WRITTEN EXERCISE — Print the following data verbatim, reproducing every line in full without alteration.

**** DATASET CONTENT

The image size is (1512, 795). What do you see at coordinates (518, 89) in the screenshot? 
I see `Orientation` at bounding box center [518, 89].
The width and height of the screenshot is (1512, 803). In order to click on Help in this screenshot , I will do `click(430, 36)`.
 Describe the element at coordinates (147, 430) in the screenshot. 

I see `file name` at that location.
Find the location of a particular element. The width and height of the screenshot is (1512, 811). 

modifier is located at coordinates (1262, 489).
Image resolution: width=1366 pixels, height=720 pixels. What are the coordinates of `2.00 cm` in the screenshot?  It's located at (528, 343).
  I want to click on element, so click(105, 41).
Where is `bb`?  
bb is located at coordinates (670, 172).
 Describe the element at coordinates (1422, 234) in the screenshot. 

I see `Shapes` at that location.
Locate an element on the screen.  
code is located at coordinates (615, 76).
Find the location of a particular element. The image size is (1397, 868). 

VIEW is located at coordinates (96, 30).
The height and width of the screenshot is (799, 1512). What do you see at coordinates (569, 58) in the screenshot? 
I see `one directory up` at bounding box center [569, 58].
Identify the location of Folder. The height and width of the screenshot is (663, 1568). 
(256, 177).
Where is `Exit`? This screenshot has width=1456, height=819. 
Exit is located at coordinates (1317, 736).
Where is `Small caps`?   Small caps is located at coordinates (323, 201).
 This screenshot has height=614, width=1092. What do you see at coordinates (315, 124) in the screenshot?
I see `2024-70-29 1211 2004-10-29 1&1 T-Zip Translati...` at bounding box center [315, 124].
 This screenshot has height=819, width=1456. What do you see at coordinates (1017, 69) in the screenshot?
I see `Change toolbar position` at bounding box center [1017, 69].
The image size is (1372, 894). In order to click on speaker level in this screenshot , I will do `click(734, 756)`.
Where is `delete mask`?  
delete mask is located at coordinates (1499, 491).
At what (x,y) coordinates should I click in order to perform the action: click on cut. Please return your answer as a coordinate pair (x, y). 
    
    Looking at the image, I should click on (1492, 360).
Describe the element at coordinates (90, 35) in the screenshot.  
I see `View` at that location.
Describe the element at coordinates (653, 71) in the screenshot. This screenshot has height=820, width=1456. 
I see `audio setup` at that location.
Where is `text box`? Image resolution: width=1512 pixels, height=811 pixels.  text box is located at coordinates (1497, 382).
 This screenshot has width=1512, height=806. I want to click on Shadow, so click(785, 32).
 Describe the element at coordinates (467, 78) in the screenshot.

********

THE COMPLETED TASK —
The image size is (1512, 795). What do you see at coordinates (518, 89) in the screenshot? 
I see `Orientation` at bounding box center [518, 89].
The width and height of the screenshot is (1512, 803). In order to click on Help in this screenshot , I will do `click(430, 36)`.
 Describe the element at coordinates (147, 430) in the screenshot. 

I see `file name` at that location.
Find the location of a particular element. The width and height of the screenshot is (1512, 811). 

modifier is located at coordinates (1262, 489).
Image resolution: width=1366 pixels, height=720 pixels. What are the coordinates of `2.00 cm` in the screenshot?  It's located at (528, 343).
  I want to click on element, so click(105, 41).
Where is `bb`?  
bb is located at coordinates (670, 172).
 Describe the element at coordinates (1422, 234) in the screenshot. 

I see `Shapes` at that location.
Locate an element on the screen.  
code is located at coordinates (615, 76).
Find the location of a particular element. The image size is (1397, 868). 

VIEW is located at coordinates (96, 30).
The height and width of the screenshot is (799, 1512). What do you see at coordinates (569, 58) in the screenshot? 
I see `one directory up` at bounding box center [569, 58].
Identify the location of Folder. The height and width of the screenshot is (663, 1568). 
(256, 177).
Where is `Exit`? This screenshot has width=1456, height=819. 
Exit is located at coordinates (1317, 736).
Where is `Small caps`?   Small caps is located at coordinates (323, 201).
 This screenshot has height=614, width=1092. What do you see at coordinates (315, 124) in the screenshot?
I see `2024-70-29 1211 2004-10-29 1&1 T-Zip Translati...` at bounding box center [315, 124].
 This screenshot has height=819, width=1456. What do you see at coordinates (1017, 69) in the screenshot?
I see `Change toolbar position` at bounding box center [1017, 69].
The image size is (1372, 894). In order to click on speaker level in this screenshot , I will do `click(734, 756)`.
Where is `delete mask`?  
delete mask is located at coordinates (1499, 491).
At what (x,y) coordinates should I click in order to perform the action: click on cut. Please return your answer as a coordinate pair (x, y). 
    
    Looking at the image, I should click on (1492, 360).
Describe the element at coordinates (90, 35) in the screenshot.  
I see `View` at that location.
Describe the element at coordinates (653, 71) in the screenshot. This screenshot has height=820, width=1456. 
I see `audio setup` at that location.
Where is `text box`? Image resolution: width=1512 pixels, height=811 pixels.  text box is located at coordinates (1497, 382).
 This screenshot has width=1512, height=806. I want to click on Shadow, so click(785, 32).
 Describe the element at coordinates (467, 78) in the screenshot.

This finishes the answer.